#### Provided entries
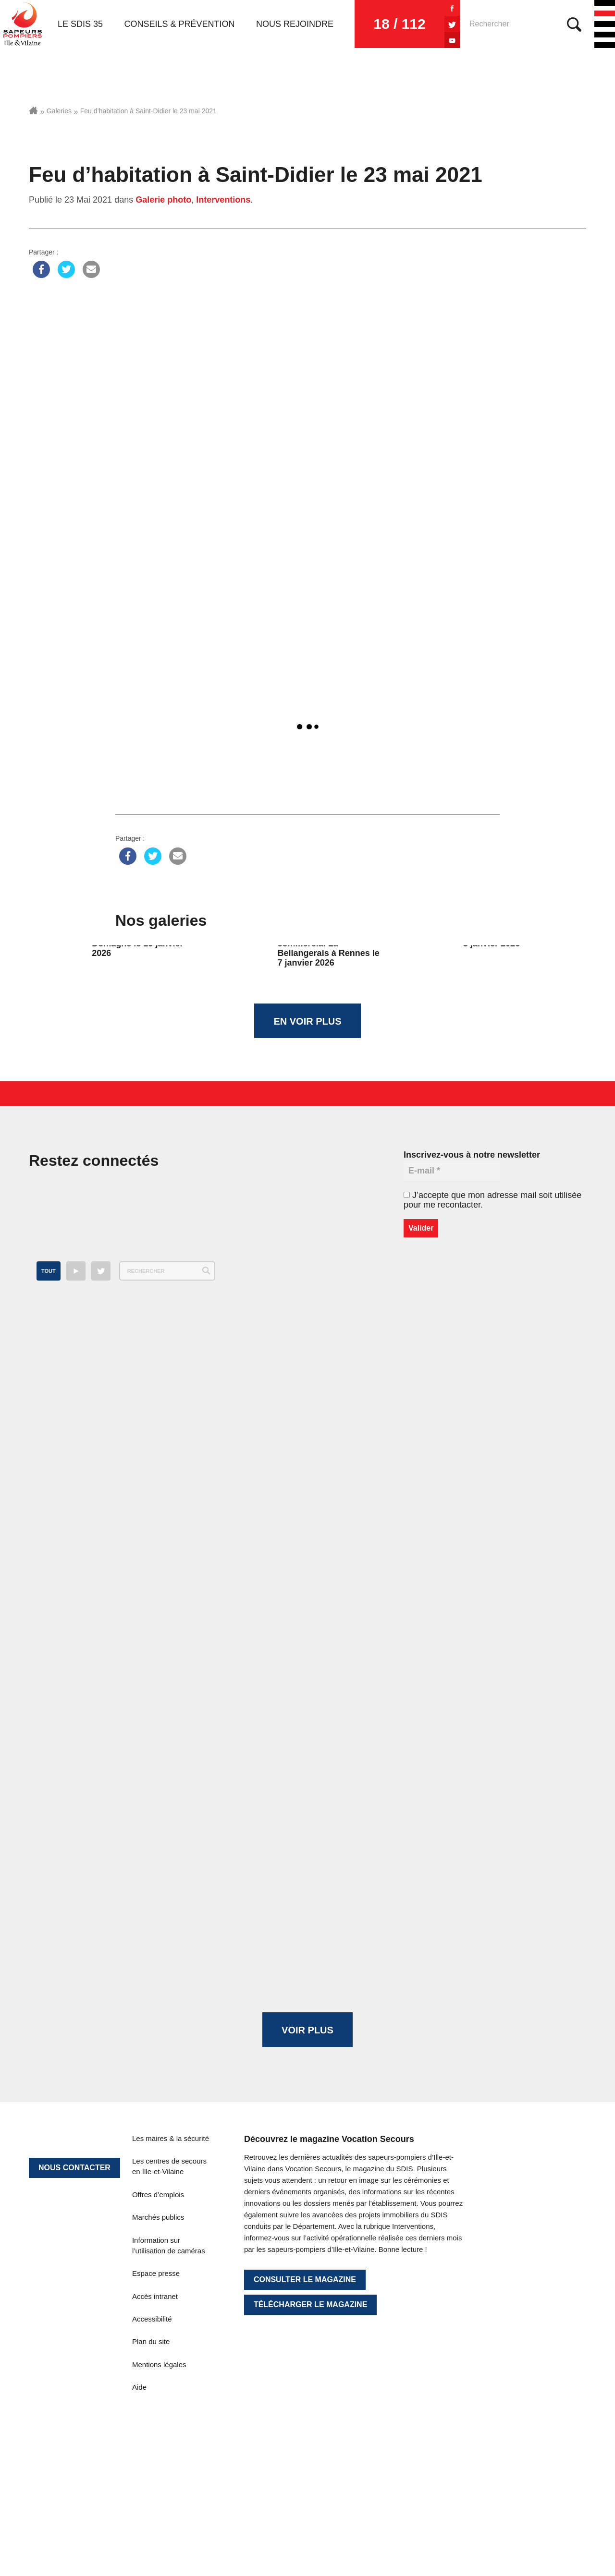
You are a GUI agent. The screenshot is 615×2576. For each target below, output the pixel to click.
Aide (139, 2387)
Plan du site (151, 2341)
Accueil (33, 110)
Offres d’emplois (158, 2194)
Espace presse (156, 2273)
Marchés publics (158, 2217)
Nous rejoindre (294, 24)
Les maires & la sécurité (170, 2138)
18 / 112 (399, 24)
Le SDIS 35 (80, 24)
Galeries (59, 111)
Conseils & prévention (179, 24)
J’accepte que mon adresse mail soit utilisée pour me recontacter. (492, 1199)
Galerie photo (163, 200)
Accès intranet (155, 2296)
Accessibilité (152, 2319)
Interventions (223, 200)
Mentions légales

#### What this task involves
Reproduce the listing above verbatim, without the picture.

#### Exercise solution
You are a GUI agent. The screenshot is 615×2576. For each target below, output the pixel to click.
Aide (139, 2387)
Plan du site (151, 2341)
Accueil (33, 110)
Offres d’emplois (158, 2194)
Espace presse (156, 2273)
Marchés publics (158, 2217)
Nous rejoindre (294, 24)
Les maires & la sécurité (170, 2138)
18 / 112 (399, 24)
Le SDIS 35 (80, 24)
Galeries (59, 111)
Conseils & prévention (179, 24)
J’accepte que mon adresse mail soit utilisée pour me recontacter. (492, 1199)
Galerie photo (163, 200)
Accès intranet (155, 2296)
Accessibilité (152, 2319)
Interventions (223, 200)
Mentions légales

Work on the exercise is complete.